The Government needs a credible new strategy if greenhouse-gas emissions are to be largely eliminated by around 2050, according to the Committee on Climate Change in its report ‘Next steps for UK heat policy’ published last month (October 2016). Heating and hot water for UK buildings make up around 40% of our energy consumption and 20% of greenhouse-gas emissions, but ‘progress to date has stalled’, according to the report.

Among recommendations for immediate action [in the next decade] is for new buildings to be constructed so that they will not require retrofit in 15 years’ time. The recommendation is that ‘they should be highly energy efficient and designed to accommodate low-carbon heating from the start, meaning that it is possible to optimise the overall system efficiency and comfort at building level’.

The report also urges that energy efficiency should be improved across the existing building stock — with one objective being to make them more suitable for low-carbon heating in the future.

The widely differing levels of energy efficiency in existing buildings is noted, and it is suggested that in many cases the gap between the best and poor performing buildings could be reduced substantially by installing insulation or a new boiler.

There is little enthusiasm for injecting biomethane into the gas grid as a means of decarbonising supply without requiring changes from consumers. Its potential is said to be limited to around 5% of gas consumption.

The is much more enthusiasm for a large-scale shift to a hydrogen gas supply, which is ‘technically feasible for existing gas-distribution networks’.

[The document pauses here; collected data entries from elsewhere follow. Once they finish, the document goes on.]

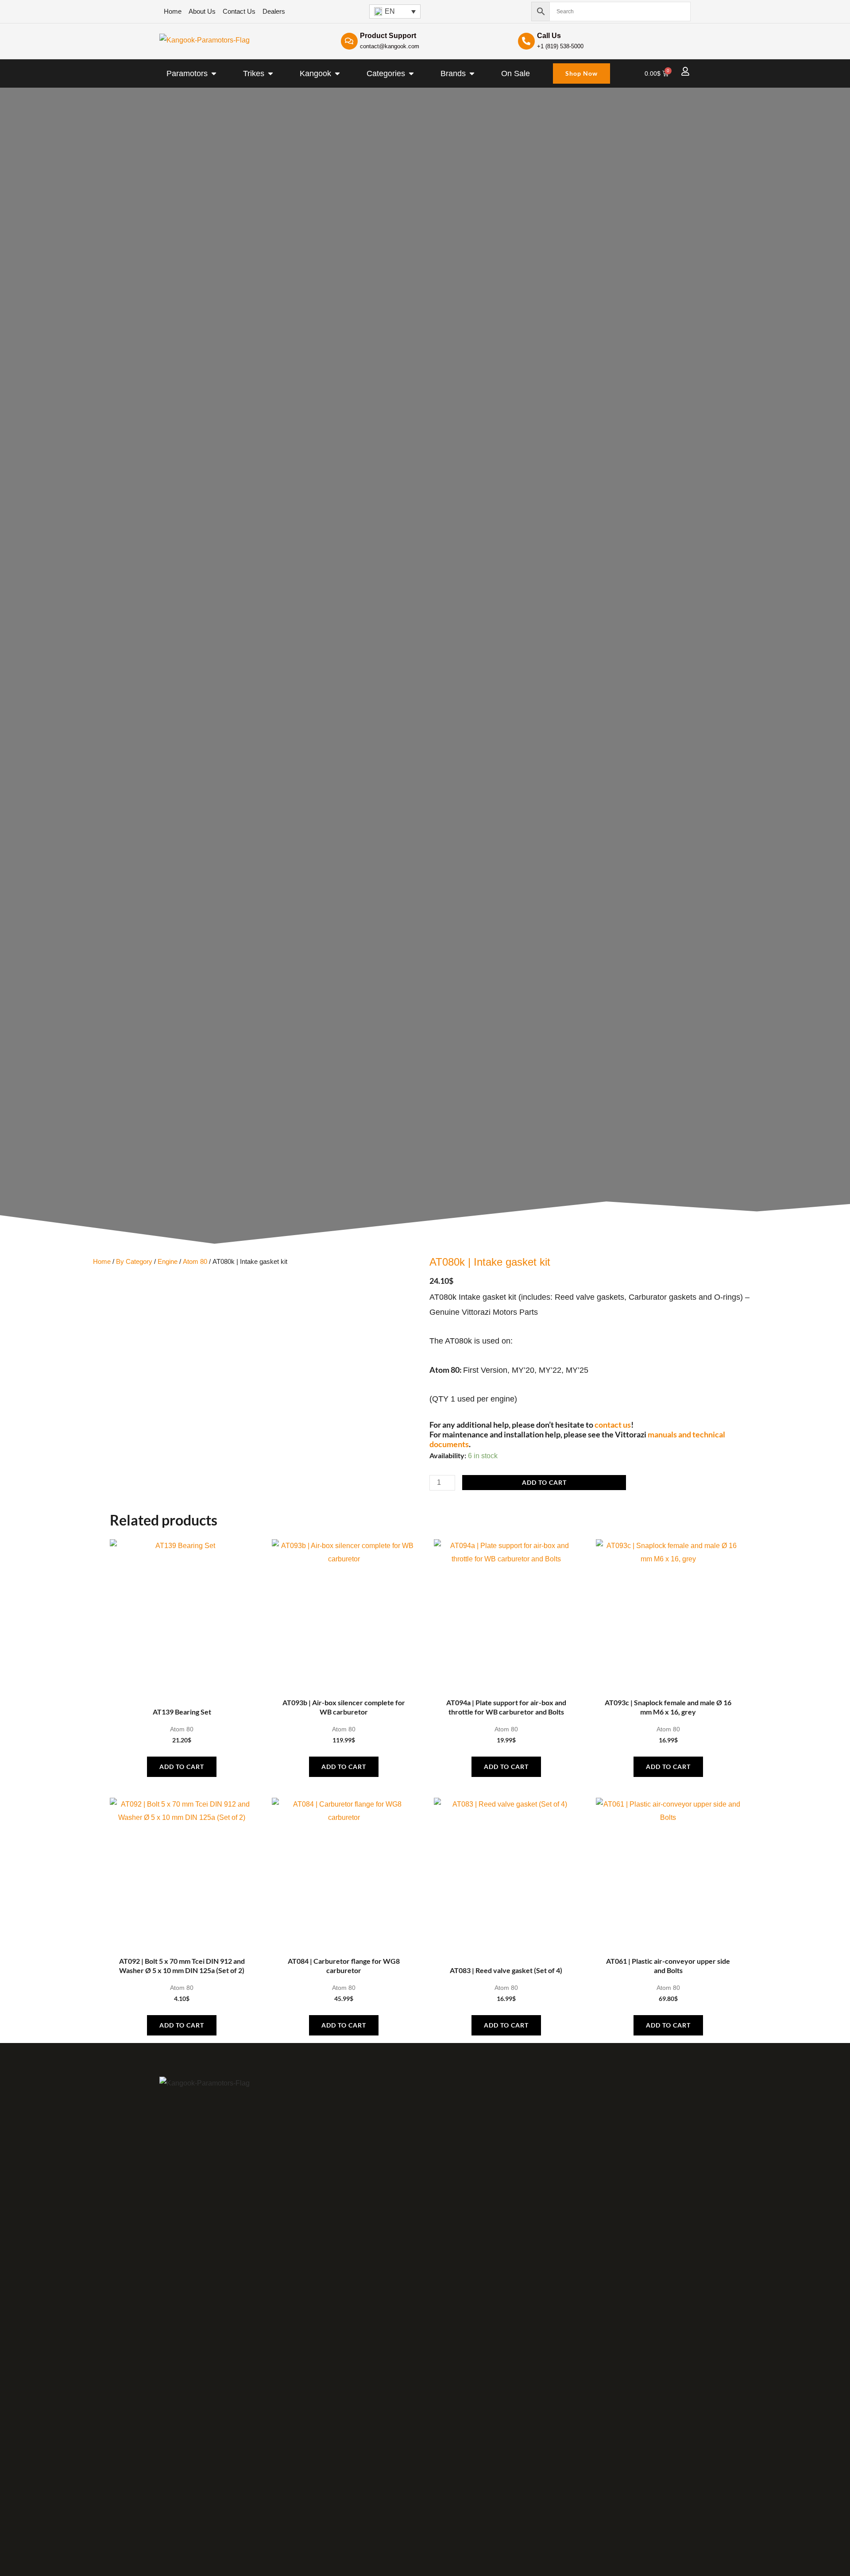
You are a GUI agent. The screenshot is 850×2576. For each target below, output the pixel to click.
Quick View (182, 1684)
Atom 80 (195, 1261)
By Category (134, 1261)
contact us (613, 1424)
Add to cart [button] (181, 1766)
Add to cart (544, 1482)
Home (102, 1261)
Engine (168, 1261)
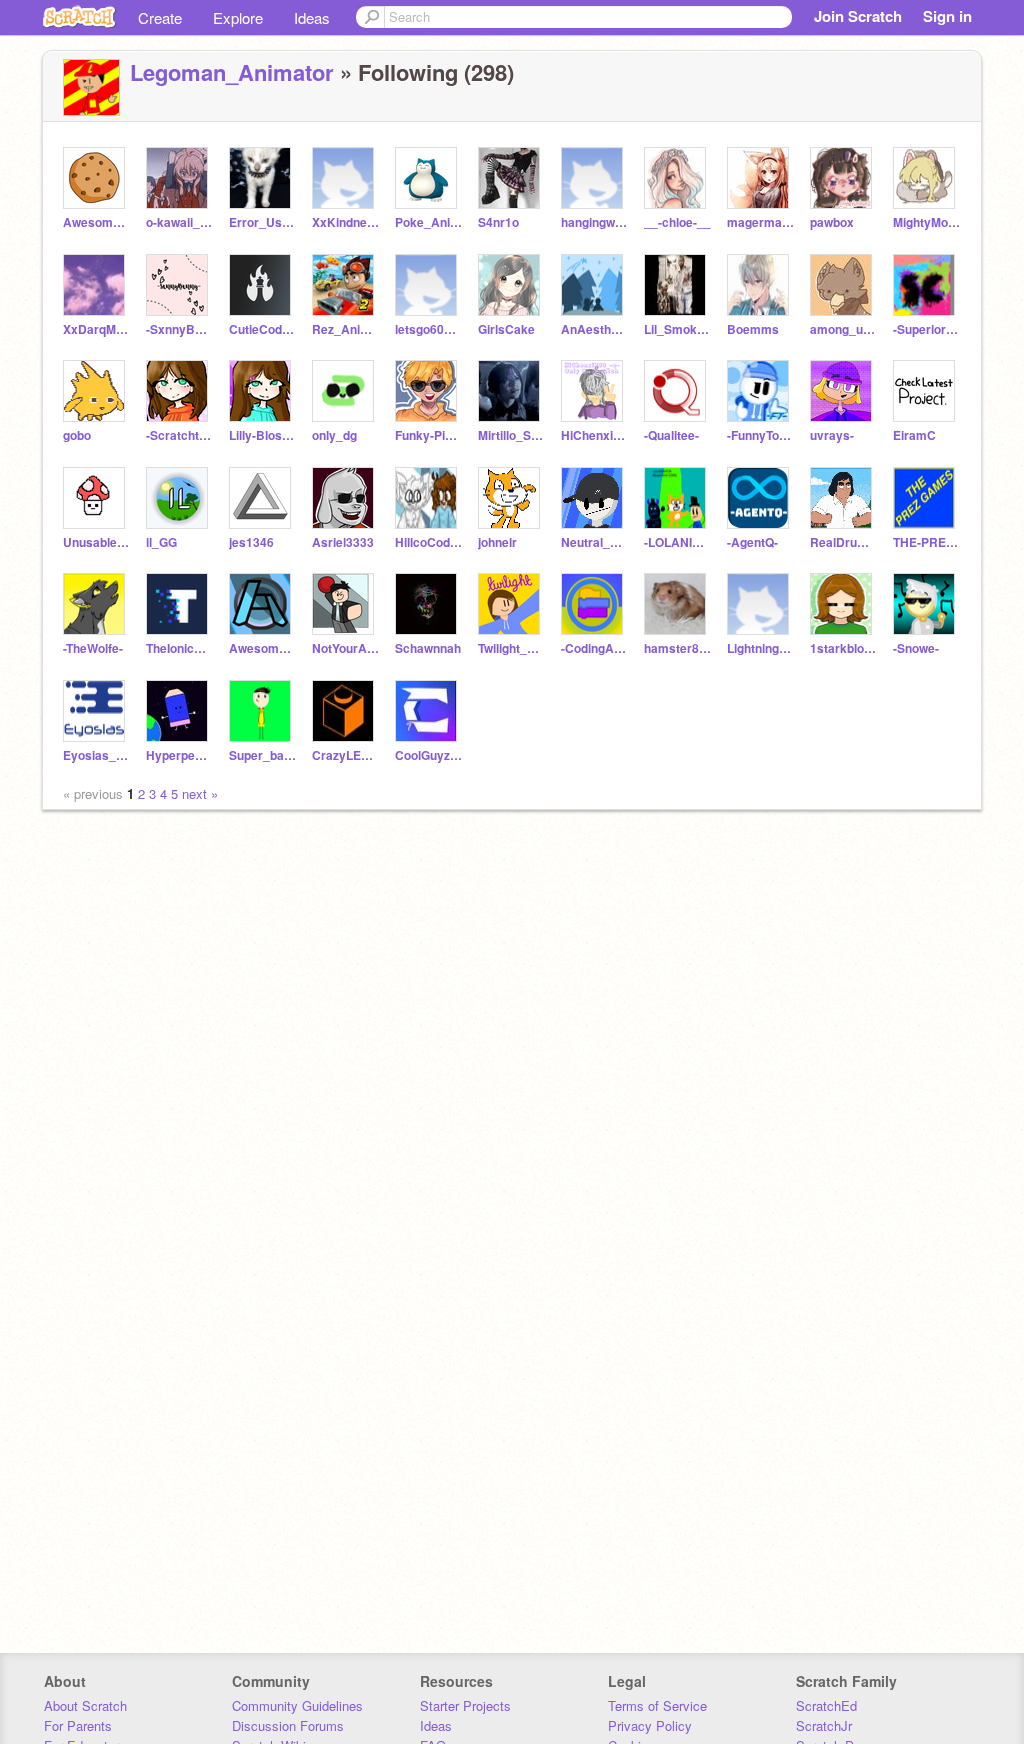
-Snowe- (916, 648)
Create (160, 17)
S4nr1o (498, 222)
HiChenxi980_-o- (594, 435)
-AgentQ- (752, 542)
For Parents (78, 1725)
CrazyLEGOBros (345, 755)
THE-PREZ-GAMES (926, 542)
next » (200, 793)
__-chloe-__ (677, 222)
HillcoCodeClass (428, 542)
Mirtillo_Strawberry (511, 435)
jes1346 (251, 542)
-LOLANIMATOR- (677, 542)
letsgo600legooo (428, 329)
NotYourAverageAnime (345, 648)
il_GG (161, 542)
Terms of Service (657, 1705)
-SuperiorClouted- (926, 329)
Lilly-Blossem (262, 435)
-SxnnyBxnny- (179, 329)
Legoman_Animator (232, 72)
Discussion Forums (288, 1725)
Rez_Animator (345, 329)
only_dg (334, 435)
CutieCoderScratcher (262, 329)
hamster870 (677, 648)
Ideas (312, 17)
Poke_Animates (428, 222)
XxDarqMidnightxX (96, 329)
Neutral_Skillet (594, 542)
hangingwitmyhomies (594, 222)
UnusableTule (96, 542)
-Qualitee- (671, 435)
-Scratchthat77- (179, 435)
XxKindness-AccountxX (345, 222)
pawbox (832, 222)
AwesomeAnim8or (262, 648)
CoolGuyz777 (428, 755)
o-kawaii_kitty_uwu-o (179, 222)
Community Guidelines (297, 1705)
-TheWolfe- (93, 648)
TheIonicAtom (179, 648)
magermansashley (760, 222)
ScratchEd (826, 1705)
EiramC (914, 435)
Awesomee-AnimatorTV (96, 222)
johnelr (497, 542)
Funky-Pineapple (428, 435)
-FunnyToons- (760, 435)
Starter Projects (465, 1705)
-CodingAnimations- (594, 648)
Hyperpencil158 (179, 755)
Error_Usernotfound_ (262, 222)
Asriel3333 (343, 542)
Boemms (753, 329)
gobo (77, 435)
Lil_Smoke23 (677, 329)
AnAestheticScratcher (594, 329)
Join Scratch (858, 16)
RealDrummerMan (843, 542)
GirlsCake (506, 329)
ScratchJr (824, 1725)
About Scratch (85, 1705)
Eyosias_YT (96, 755)
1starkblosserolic (843, 648)
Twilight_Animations (511, 648)
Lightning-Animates (760, 648)
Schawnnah (428, 648)
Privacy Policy (650, 1725)
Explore (238, 17)
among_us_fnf (843, 329)
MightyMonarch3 (926, 222)
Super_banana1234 (262, 755)
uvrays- (832, 435)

District-heating schemes require a certain density of heat demand in order to be economic, which means they are suited to urban areas, new-build developments and some rural areas. They have the potential to use low-carbon heat sources.

Heat pumps are seen as the leading low-carbon option for buildings not connected to the gas grid, but with improved building efficiency being an essential part of effective heat-pump roll-out. The installation of around 200 000 heat pumps between 2015 and 2020 under the report’s scenarios is said to be consistent with RHI funding available to 2020.

The report concludes by stating that one of the principles that should develop the guidance of policy is a joined-up approach to energy efficiency and low-carbon heat that works across the building-stock and focuses on real-world performance where possible. ‘Emissions reductions can be achieved by improving energy efficiency and by shifting to low-carbon fuels.’